Kouakou Privat Yao N’goran

Personal information
- Full name: Kouakou Privat Yao N’goran
- Date of birth: 30 June 1991 (age 34)
- Place of birth: Bouaké, Ivory Coast
- Height: 1.76 m (5 ft 9 in)
- Position: Forward

Senior career*
- Years: Team / Apps / (Gls)
- Cacereño / 13 / (0)
- 2014–2015: Madridejos
- 2015: Blava Jaslovské Bohunice / 12 / (7)
- 2015–2017: Spartak Trnava / 2 / (0)
- 2017: → Zlaté Moravce (loan) / 9 / (1)
- 2019: Palanga / 22 / (2)

= Kouakou Privat Yao =

Ivorian footballer (born 1991)

Kouakou Privat Yao N’goran (born 30 June 1991) is an Ivorian footballer who plays as a forward.

Yao began his career in Spain, before moving to amateur sides in the lower leagues of Slovakia. Following good performances for Jaslovské Bohunice, he joined the B team of Spartak Trnava. He later transferred to the A-team, debuting in July 2016 in the Europa League qualifiers.

== Club career ==

===Slovakia===

==== Jaslovské Bohunice ====
In March 2015, Yao transferred mid-season from the Spanish lower-division club CD Madridejos to FC Senec in Slovakia. He was later loaned to ŠK Blava Jaslovské Bohunice, a club competing in the 4. liga, where he debuted as an offensive midfielder in a 0–1 defeat to OK Častkovce on March 29, 2015. During his time with Blava Jaslovské Bohunice in 2015, Yao featured in 12 appearances and netted 7 goals across the 4. liga relegation phase.

==== Spartak Trnava ====
Privat Yao joined FC Spartak Trnava in the summer of 2015, beginning his time with the club's reserve team, in the DOXXbet Liga.

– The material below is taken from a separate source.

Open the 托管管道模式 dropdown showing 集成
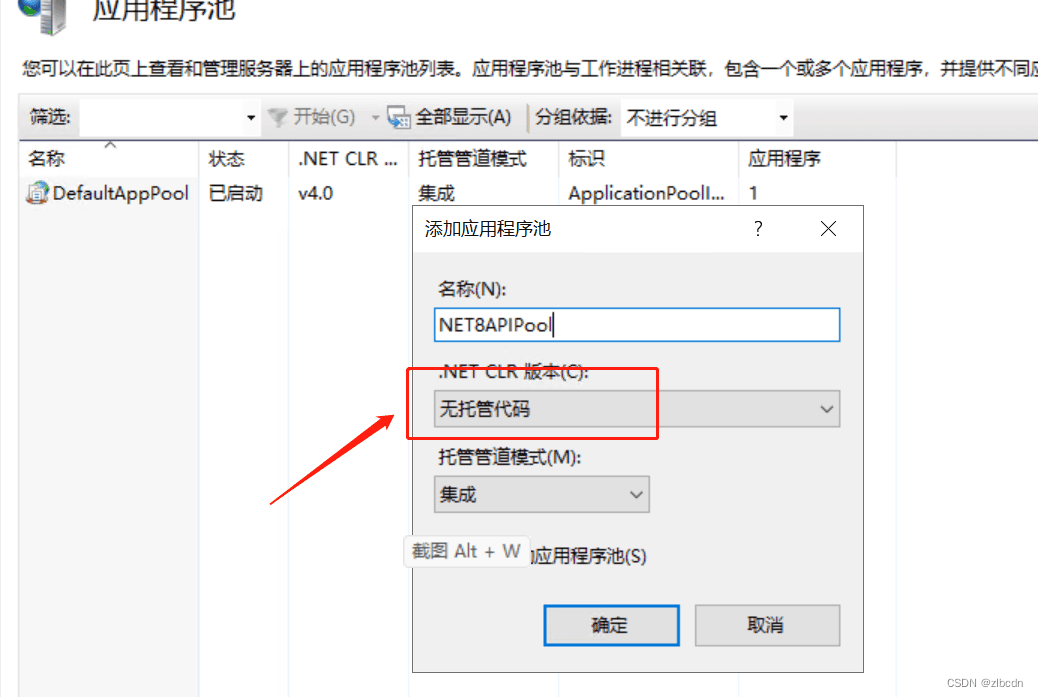The height and width of the screenshot is (697, 1038). pos(637,494)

On 24 June 2016, Yao signed a two-year professional contract with the first team, following impressive performances in the reserves that earned him a spot in pre-season training ahead of the UEFA Europa League qualifiers. He made 3 appearances in the 2016–17 UEFA Europa League qualifying rounds. He played in a shock 1–0 away win against FK Austria Wien, coming on off the bench as a substitute in the 88th minute for Martin Mikovič. Yao made his professional Fortuna Liga debut on 31 July 2016 in a 1–1 away draw against MFK Ružomberok, playing the full match.

Over the course of the 2016/17 season, he made 2 appearances in the league, totaling 96 minutes without scoring.

==== ViOn Zlaté Moravce (loan) ====
In February 2017, Yao joined FC ViOn Zlaté Moravce on a loan for the remainder of the 2016–17 league spring season. He scored his first goal in his debut on 19 February 2017, when he scored a header in the 93rd minute to secure a 1–1 draw against league leaders MFK Ružomberok. During his time at the club, Yao made 9 appearances in the league, scoring 1 goal.

=== Later career ===
Yao later played for FK Palanga in Lithuanian top A Lyga.